I would say that more aggressive therapy for IL-1β-detectable patients would be the logical extension of this work, if it holds up in further study. However, if you get more aggressive immune therapies, then the risk from infections increases. Targeting the innate immune response doubles the problem of simply targeting the adaptive immune arm. As the innate immune physiologic response is needed for life, how would such therapies be targeted to the CNS?
For me, this work helps bring focus on the importance of adding therapies that treat different parts of the MS mechanism. But what are most needed in the clinical toolbox are the actual tools to do something about it.
This is a thought-provoking observation from a well-regarded research group describing a positive association between cerebrospinal fluid levels of the pro-inflammatory cytokine IL-1β measured during recovery from an MS attack. Additional studies will be required before a definitive conclusion can be made, but it is an interesting study and a good starting point for future research.
There is a growing appreciation that there are processes affecting normal-appearing tissue in the MS nervous system during clinically quiescent stages of MS. Whether this is "silent" inflammation, neurodegeneration, or both remains an important unanswered question. However, the ability to predict which individuals with MS will develop a progressive course of disease will be critically important and will certainly guide treatment decisions in the future.

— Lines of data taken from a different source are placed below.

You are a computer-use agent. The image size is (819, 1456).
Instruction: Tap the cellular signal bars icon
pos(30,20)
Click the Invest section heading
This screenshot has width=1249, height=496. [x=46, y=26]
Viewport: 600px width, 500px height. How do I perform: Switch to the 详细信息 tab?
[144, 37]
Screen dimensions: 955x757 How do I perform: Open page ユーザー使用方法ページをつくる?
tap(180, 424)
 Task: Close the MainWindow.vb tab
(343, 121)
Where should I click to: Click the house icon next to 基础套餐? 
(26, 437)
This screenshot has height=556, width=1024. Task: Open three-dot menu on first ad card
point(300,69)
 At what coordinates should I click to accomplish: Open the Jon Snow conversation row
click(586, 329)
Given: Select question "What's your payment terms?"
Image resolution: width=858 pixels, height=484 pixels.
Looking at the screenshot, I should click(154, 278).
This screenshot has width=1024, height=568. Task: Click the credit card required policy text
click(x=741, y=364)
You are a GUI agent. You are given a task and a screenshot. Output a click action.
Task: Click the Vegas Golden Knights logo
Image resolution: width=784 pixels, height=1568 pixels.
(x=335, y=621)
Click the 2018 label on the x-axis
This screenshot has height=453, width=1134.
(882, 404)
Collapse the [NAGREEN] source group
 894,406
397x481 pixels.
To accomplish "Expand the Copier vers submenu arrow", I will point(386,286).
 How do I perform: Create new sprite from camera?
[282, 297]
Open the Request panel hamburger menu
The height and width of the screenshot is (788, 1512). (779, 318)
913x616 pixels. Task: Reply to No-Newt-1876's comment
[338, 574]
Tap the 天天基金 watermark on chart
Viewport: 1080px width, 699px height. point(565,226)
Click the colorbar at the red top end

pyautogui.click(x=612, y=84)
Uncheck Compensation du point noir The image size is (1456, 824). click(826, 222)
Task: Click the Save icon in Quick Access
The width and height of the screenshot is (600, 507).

But even now, before those sorts of questions are answered, might the findings change the way clinicians and researchers think about the disease mechanism of MS?
I think the results from this study need to be validated by other research groups in larger and more diverse populations of patients before any changes to how researchers think about disease mechanisms will occur. However, evidence is growing that "normal" looking tissue may not be normal and that there are ongoing processes (inflammatory and/or neurodegenerative) occurring during clinically "silent" episodes of MS.
There will likely be a lot of variables for predicting long-term prognosis. Some of these may be soluble mediators that can be measured in the CSF or blood; others may be based on MRI imaging, genetics, and/or clinical history. It remains to be confirmed what the best prognostic tools are, but it is an extremely important area of investigation.
I think when looking at the study results, you have to remember that the authors have preliminary evidence for an association between IL-1β levels in the CSF and disability progression. However, this approach will not be able to determine causation (that IL-1β is actually causing increased disability). It remains to be determined whether this observation applies to a larger and broader population, and it would also be interesting to follow patients longer to see if the IL-1β– population ultimately catches up with the IL-1β+ population.
In summary, it is obvious that the ability to predict the prognosis for MS is a critically important area of investigation that will eventually yield important new insights into the mechanisms driving progression and new treatment strategies that will improve the lives of people living with MS. This continues to be a high priority for the research community and for the National MS Society.